Hello,I am so sorry that you are struggling through life right now. Do not do it. Even though, it seems like it is hopeless right now. Let me tell you there is hope. There is peace, love, and joy. I remember my teenage years, were so miserable, I thought frequently that I was living in hell. I could not figure out how to get out of my problem. Then, when I turned seventeen a friend from my church encouraged me to start talking to God. I cried and screamed at Him and told Him about all of my struggles. About all of my anger, fears, and loneliness... I told God that I needed His help, I cannot do this alone. So, I recommitted my life back to Him. I started reading the bible again. I read in Psalms and Proverbs to know that I was not alone and was encouraged by Proverbs wisdom. Then I also read in the book of John to learn about the love of Jesus and how He could help me. I started experiencing a new kind of life. The loneliness started going away. I started noticing that the panic/anxiety was turning into peace. I started praying to God daily and reading in His word daily as well. I am suggesting that you will call out to God and ask Him to come into your life to help you. - I will give you a short prayer of Salvation if you would like to pray. " Heavenly Father, I am struggling, I am hurting. I do not know what to do. I need you, Jesus! Forgive me Father of all of my sins. Cleanse me. God, I believe that you are God the Father, Son, and Holy Spirit. I am coming before you Jesus and asking you to come in and live inside of me. Be my God and Father. I need to know your love and peace. Thank you Jesus for your love for me!
In Jesus Name, Amen"
Why are you so sad? Is it a tragedy? Is there a reason for your sorrow? Counsel is very important and support groups. Many churches have support groups and counsel for free. Breathe deep thru your sorrows, turn on something light hearted to go to sleep on timer and put it on again as you wake to stop this habit. Take a good multi vitamin to help your mind and body recover. Esp. magnesium and also ginseng. they help a lot with stress and depression/anxiety. <3 Get out in sun, it helps a lot too. Call friends, if they aren't good friends, get new ones. <3 You are a treasure, to be loved and valued, work on you for you. <3
Hi, I know how you feel. I have been in a place like that and I understand how difficult it can be.

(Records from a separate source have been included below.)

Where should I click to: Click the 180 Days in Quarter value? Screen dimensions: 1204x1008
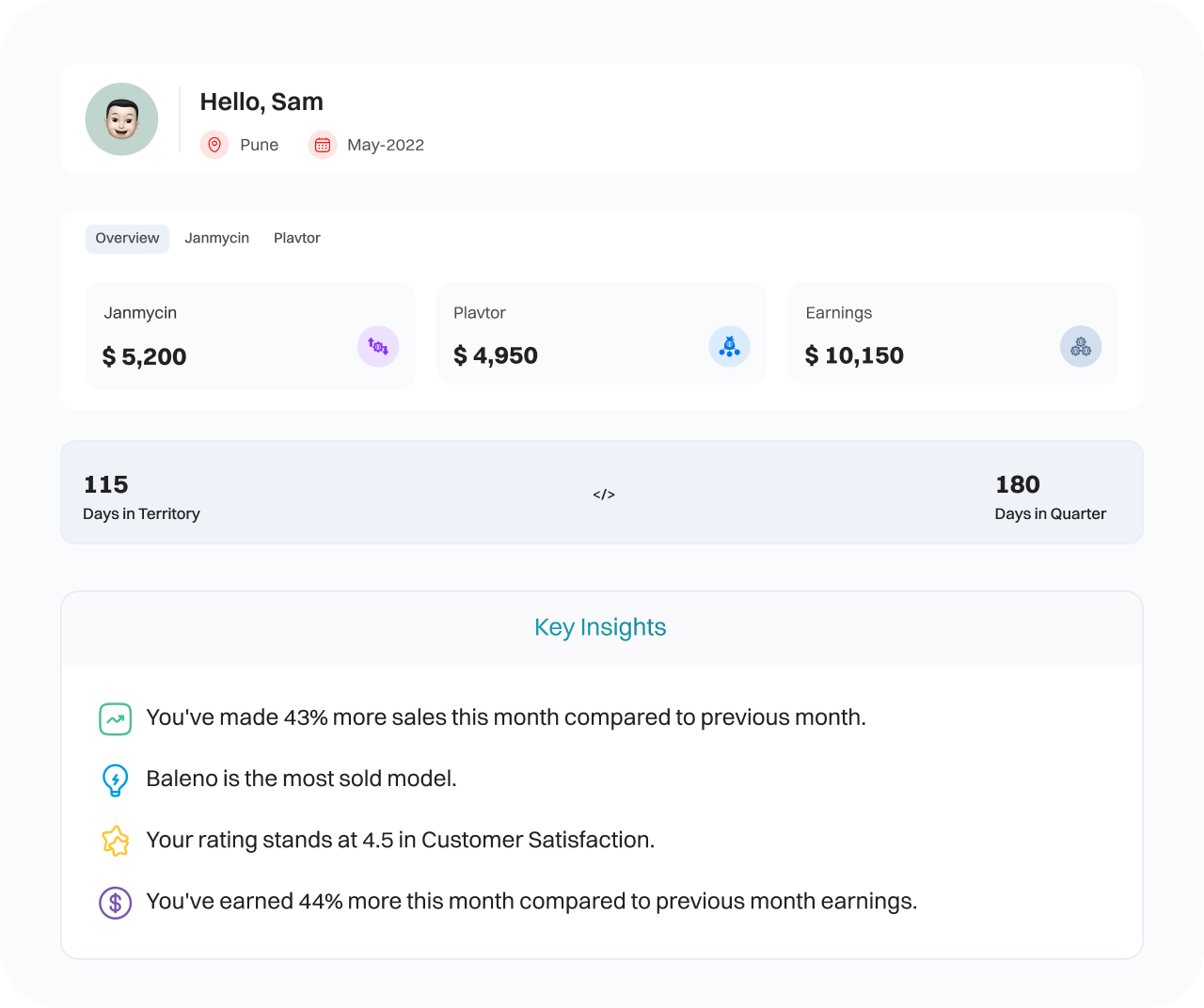pos(1018,485)
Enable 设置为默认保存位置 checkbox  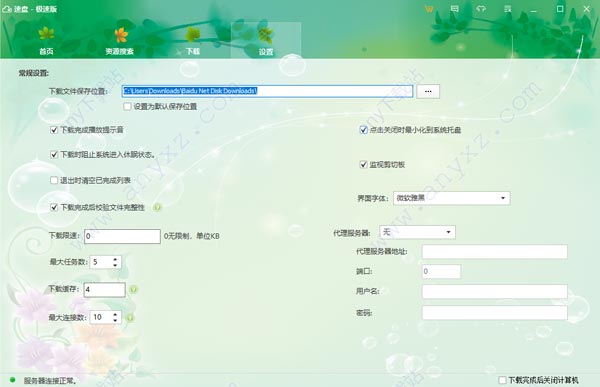127,106
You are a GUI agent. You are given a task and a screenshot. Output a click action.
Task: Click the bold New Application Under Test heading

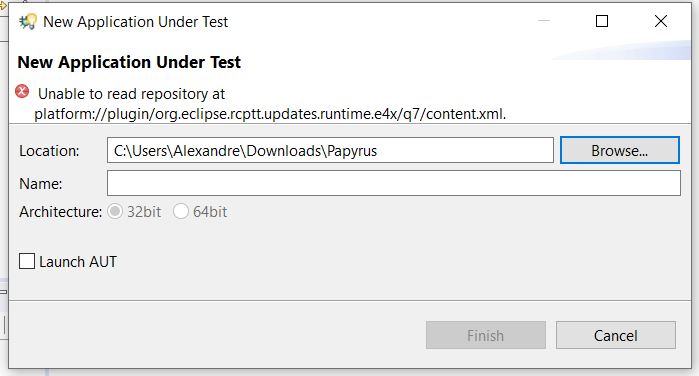129,62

Don’t tell yourself you can’t cope. You CAN! You just need to find the right healthy skills to be able to.
Do you want to get better? Do you want to put in the work to be happy?
I just want you to know and really read this over to yourself.... You know how everything in life is TEMPORARY? Those emotions and feelings you are having right now are temporary. Don’t make a permanent decision to a TEMPORARY feeling.
You have our support and love 💕
Please just know that everything will be okay soon.